It's only been two weeks since I watched the first film, which turned out to be an unforeseen success. Not that I believe it will grow out to be a future animation classic, but it was certainly a lot better than I'd expected going off the promo material. I figured White Snake 2: Green Snake [Bai She 2: Qing She Jie Qi] would offer more of the same with some upgraded visuals, but that's where I was blatantly mistaken. In some ways Green Snake is a logical continuation of the first film, at the same time it's an entirely different beast. And quite a bit better than the first one too.
The first White Snake was a rather typical Chinese folklore fantasy film based on the Green/White snake legend, sporting that plasticky CG look most US animated films seem to prefer. It set itself apart by being more of a straight-forward fantasy adventure, not squarely aimed at younger kids and their accompanying parents. Based on the title of this sequel, I expected the same thing, only with a reversal of the main characters. And for the first five minutes, that's exactly what you're getting. Turns out the aspirations for this sequel were a bit more ambitious than that.
Green Snake doesn't betray its folklore roots, but it mixes them with a serious injection of urban fantasy. Gone are the pristine Chinese mountains, instead Verta is transported to Asura, a city that hangs together by threads and is in constant danger of being demolished and rebuilt. The setting offers a very neat mix of fantasy and post-apocalyptic sci-fi that I really hadn't expected to see. More impressively, Wong and his team absolutely nailed the location and all of its unique lore, which really elevates this sequel from just another basic fantasy to something way more distinct and characteristic.
The plot switches from Blanca to Verta in this second installment. After the two fight a hopeless battle against a power-hungry monk, they are split up. Blanca finds herself locked in a pagoda, while Verta is sent to the realm of Asura, an afterlife where all souls who cling to past grievances end up. Asura is a city inhabited by humans and demons alike. Clans fight for dominance over the city, while recurring disasters keep the population of the city in check. Before Verta can even think of escaping this place, she first must find a way to survive in this barren world.
The art style is a slight update from the first film. Environments and fantastical effects look absolutely majestic, the character models, on the other hand can be a bit static, often lacking the same finish and detail. This classic CG look will never be my personal preference (something that becomes painfully clear during a later segment, which adds some nifty filters for a more paint-like look), technically it's not quite up to par with its US counterparts, but aesthetically Green Snake has reached a point where I really don't mind it anymore. Extra props for some very imaginative character designs (Baoqing is a crazy cool character) and some very creative fantastical creations. Even more props to the camera work and editing, which are very cinematic and add tons to the action scenes.
The soundtrack isn't quite on the same level, though I did notice they made a bigger effort than usual to create music that has an impact of its own. It's not just a selection of tracks that resides in the background and support a specific mood or atmosphere, instead the music regularly gets its own time in the spotlight and actively directs the bigger moments. They're not quite there yet, but they're clearly going in the right direction. As for the dub, since Netflix stepped in for the global release of the film, so an English and French dub are available. Though its urban fantasy elements make this somewhat less of a core Chinese film, the Mandarin dub is more than adequate and feels way more natural than any of its alternatives.

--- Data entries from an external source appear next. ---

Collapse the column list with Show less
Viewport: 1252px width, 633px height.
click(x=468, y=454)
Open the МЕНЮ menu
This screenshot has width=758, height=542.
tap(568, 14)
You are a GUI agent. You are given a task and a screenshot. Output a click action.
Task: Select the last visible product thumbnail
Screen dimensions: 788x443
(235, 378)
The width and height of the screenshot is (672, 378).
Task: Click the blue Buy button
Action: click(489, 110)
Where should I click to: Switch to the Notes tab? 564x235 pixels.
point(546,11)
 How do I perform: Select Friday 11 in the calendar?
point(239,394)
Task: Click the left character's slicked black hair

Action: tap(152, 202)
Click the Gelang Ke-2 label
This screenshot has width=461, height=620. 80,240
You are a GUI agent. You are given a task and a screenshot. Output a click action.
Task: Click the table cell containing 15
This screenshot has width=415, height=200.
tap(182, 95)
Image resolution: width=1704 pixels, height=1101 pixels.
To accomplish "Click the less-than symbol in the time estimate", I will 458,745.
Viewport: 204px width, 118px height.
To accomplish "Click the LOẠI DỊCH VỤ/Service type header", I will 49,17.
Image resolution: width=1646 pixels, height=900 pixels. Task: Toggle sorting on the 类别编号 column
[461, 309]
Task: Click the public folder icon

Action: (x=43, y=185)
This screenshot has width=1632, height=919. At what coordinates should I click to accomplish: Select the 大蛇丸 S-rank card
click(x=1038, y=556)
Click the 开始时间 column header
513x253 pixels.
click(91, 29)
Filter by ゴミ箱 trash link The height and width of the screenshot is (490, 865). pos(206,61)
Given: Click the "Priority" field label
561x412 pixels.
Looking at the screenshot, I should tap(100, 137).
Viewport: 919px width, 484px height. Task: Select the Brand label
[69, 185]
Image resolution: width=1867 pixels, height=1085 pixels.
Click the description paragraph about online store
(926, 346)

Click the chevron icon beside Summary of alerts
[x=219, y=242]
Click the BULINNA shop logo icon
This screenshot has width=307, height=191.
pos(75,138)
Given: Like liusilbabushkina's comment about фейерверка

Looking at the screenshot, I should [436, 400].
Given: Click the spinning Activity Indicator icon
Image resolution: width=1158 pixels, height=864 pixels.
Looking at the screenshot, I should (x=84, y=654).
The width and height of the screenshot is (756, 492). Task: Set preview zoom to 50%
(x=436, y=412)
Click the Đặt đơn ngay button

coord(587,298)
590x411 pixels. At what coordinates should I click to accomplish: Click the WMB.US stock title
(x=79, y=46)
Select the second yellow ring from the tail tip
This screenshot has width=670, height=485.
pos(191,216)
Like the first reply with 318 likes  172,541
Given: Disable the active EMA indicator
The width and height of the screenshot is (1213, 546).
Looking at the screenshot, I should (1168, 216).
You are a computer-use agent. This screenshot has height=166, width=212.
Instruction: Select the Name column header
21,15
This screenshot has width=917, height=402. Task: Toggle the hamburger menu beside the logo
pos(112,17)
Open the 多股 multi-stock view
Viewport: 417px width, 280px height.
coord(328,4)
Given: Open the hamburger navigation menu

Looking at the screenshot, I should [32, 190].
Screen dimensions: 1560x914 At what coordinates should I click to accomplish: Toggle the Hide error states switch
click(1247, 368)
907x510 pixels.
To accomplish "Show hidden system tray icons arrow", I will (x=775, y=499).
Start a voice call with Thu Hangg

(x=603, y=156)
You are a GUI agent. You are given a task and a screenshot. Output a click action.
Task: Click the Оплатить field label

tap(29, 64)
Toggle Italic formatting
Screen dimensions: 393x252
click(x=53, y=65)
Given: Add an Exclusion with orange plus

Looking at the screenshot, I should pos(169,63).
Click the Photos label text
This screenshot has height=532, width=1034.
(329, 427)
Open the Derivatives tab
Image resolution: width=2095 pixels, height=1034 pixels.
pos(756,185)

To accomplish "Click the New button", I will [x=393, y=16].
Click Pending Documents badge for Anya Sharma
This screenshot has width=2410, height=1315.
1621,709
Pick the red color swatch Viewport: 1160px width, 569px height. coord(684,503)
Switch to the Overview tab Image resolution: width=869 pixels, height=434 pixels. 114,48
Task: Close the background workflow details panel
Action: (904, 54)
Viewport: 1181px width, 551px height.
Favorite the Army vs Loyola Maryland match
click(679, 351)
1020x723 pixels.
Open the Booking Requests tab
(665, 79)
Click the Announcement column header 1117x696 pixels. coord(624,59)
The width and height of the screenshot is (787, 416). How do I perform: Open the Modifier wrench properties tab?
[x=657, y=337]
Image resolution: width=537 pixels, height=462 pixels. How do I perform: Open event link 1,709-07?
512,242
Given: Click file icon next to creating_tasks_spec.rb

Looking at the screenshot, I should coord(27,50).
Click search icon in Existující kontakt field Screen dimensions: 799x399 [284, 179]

The more films I watch, the more I like the feeling of not really knowing what direction a film will go in. Asura offers a pretty big genre shift that occupies most of the first half of the film, but even then (with the outline of the plot pretty much settled), Green Snake continues to take unexpected turns and add intriguing lore to keep things fresh and exciting. People who prefer their fantasy a bit more cut-and-dried might be overwhelmed, especially when not too familiar with Chinese folklore, but it's hard to fault a fantasy film for being too creative and otherworldly.
White Snake 2: Green Snake feels like a genuine landmark in Chinese animation. It's the first time one of their CG efforts managed to wow me. I do wish they'd try more daring art styles, they clearly have the chops, but for a commercial film like this that's probably asking a bit too much. In the end I didn't really mind too much, as the imaginative designs, the cinematic presentation and the dedication to deliver original lore make this a fantastical adventure that kept me gasping for air until the very end. With this film readily available on the biggest streaming service in the world, there's really no valid excuse not to give it a go.